>> Start RECORD EXCERPTS

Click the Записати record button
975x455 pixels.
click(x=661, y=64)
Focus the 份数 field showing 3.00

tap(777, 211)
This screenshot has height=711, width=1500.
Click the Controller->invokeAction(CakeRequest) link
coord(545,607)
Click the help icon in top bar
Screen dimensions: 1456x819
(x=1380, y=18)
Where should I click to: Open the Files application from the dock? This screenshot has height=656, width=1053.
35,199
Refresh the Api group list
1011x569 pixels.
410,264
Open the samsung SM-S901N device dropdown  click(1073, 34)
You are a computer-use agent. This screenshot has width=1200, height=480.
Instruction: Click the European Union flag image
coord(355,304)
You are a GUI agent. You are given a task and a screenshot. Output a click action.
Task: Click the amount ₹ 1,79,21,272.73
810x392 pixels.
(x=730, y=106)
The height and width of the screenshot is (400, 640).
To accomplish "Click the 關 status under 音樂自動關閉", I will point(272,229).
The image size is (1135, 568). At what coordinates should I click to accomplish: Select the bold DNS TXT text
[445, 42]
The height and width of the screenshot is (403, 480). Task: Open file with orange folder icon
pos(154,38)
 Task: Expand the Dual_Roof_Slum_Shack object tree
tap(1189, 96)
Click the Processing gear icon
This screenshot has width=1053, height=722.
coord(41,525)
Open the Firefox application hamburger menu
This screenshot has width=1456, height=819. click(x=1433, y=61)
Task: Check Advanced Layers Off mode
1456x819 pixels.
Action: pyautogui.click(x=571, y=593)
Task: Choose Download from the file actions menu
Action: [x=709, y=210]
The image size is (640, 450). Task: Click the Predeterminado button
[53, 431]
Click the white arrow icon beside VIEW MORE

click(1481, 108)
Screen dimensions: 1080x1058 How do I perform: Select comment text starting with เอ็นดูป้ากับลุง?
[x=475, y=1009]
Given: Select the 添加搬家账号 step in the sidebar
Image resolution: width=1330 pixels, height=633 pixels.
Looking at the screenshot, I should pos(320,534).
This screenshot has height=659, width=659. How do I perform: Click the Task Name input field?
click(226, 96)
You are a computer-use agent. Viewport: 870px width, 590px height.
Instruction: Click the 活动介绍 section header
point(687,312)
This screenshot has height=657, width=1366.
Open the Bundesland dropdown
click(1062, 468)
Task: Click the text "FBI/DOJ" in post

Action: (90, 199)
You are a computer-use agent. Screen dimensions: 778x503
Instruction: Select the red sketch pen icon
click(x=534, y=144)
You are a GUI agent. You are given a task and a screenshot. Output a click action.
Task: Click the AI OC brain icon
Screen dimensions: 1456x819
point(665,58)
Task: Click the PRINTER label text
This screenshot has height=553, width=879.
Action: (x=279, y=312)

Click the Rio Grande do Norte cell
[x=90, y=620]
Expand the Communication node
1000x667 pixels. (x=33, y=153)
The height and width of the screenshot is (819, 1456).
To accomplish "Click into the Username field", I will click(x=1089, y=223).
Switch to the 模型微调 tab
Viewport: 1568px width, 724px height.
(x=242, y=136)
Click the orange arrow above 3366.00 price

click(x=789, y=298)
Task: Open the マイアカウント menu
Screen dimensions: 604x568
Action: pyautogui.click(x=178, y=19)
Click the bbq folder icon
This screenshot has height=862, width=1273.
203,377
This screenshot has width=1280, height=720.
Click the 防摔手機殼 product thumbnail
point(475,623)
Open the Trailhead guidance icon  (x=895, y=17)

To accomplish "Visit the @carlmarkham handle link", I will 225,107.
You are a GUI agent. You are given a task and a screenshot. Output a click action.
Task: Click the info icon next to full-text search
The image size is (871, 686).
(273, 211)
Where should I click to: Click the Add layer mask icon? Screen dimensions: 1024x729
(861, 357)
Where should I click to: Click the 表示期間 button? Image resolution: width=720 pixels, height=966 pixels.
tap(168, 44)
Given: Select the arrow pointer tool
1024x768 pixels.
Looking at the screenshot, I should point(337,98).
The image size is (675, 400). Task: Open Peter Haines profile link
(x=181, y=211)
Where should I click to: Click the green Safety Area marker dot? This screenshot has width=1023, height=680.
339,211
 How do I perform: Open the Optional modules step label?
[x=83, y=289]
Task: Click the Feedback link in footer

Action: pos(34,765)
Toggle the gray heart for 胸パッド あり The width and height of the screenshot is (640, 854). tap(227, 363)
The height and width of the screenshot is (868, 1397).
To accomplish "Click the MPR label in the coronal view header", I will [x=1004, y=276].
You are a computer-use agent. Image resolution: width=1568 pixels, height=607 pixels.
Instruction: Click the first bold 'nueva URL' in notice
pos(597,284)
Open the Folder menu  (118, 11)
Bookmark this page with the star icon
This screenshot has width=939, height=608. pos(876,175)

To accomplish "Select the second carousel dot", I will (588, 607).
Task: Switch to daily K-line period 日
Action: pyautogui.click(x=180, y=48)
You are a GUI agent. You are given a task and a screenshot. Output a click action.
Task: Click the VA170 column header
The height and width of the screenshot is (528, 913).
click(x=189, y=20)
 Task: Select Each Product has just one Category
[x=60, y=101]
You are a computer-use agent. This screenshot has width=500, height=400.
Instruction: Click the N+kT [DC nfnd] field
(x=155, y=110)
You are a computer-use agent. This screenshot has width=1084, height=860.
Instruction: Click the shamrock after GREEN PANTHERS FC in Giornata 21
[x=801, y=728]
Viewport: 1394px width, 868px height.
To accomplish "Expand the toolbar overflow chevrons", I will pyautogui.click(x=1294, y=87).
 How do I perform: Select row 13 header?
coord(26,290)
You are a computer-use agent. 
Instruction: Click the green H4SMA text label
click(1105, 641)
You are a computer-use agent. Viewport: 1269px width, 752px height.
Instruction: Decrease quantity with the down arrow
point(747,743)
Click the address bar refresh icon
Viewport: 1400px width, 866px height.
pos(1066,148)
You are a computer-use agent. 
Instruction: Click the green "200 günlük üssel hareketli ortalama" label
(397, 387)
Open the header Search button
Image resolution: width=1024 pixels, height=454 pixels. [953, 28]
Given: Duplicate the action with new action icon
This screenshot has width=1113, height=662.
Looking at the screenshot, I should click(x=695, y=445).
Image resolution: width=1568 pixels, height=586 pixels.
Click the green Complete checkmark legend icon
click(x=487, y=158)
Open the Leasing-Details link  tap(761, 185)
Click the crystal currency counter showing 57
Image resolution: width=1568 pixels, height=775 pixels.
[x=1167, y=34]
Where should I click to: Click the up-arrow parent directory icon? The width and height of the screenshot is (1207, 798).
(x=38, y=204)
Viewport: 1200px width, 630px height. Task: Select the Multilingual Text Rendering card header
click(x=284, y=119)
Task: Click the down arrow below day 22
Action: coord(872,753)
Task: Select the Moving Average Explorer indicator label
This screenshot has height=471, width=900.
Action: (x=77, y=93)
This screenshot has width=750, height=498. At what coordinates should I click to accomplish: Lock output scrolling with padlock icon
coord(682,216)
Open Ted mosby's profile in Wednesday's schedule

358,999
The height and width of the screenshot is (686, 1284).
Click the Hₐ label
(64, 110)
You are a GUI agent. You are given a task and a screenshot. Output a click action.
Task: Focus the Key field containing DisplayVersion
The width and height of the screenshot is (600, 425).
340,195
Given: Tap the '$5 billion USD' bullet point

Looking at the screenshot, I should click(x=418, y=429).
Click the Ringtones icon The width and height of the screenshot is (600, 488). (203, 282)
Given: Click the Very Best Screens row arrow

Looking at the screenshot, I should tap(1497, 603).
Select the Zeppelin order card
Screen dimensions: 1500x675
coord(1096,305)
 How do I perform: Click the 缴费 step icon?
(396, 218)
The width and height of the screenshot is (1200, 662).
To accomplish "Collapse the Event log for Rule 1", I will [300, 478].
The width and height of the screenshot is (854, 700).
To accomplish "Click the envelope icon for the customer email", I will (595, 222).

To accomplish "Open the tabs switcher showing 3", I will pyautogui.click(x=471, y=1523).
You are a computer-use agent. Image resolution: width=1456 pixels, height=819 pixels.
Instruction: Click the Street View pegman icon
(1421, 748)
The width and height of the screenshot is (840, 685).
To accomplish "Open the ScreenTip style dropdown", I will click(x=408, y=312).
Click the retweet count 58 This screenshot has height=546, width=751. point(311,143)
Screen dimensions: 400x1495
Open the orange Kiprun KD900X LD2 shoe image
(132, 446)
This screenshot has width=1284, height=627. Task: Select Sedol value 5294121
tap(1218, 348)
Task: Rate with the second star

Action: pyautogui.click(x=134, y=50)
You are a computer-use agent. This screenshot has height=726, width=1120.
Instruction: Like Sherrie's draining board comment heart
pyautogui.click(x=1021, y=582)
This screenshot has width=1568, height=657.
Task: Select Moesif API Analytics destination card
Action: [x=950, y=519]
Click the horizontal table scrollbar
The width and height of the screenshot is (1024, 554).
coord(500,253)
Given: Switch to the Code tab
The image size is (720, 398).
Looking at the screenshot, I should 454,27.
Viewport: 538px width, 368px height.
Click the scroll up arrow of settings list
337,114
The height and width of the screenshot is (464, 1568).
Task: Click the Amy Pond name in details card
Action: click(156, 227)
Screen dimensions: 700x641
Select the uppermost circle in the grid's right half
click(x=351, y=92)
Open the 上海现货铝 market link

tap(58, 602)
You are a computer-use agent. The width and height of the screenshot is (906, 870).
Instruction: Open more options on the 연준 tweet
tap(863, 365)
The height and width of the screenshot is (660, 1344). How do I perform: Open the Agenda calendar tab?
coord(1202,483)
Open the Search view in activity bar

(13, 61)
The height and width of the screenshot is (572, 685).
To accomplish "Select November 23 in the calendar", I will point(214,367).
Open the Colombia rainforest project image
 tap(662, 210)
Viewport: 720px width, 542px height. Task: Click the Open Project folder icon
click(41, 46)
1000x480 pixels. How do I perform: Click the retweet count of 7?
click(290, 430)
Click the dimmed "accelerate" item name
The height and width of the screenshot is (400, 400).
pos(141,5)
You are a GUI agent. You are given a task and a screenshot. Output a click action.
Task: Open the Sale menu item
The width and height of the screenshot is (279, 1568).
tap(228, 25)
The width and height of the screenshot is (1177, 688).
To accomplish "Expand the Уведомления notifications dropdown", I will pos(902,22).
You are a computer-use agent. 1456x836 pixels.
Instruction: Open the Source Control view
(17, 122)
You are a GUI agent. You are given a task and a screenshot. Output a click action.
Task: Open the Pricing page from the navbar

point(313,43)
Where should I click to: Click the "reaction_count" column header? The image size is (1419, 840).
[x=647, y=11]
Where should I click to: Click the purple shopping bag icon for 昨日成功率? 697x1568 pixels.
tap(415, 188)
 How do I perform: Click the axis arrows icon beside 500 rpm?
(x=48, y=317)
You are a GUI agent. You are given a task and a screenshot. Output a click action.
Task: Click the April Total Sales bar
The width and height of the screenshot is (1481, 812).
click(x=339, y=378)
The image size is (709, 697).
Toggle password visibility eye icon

>> End RECORD EXCERPTS

GIVEN PROBLEM> Gather every line of the items above that contains the word "label", and copy each one out.

WRITTEN SOLUTION>
Task: Click the PRINTER label text
 How do I perform: Open the Optional modules step label?
To accomplish "Click the MPR label in the coronal view header", I will [x=1004, y=276].
Instruction: Click the green H4SMA text label
Instruction: Click the green "200 günlük üssel hareketli ortalama" label
Task: Select the Moving Average Explorer indicator label
Click the Hₐ label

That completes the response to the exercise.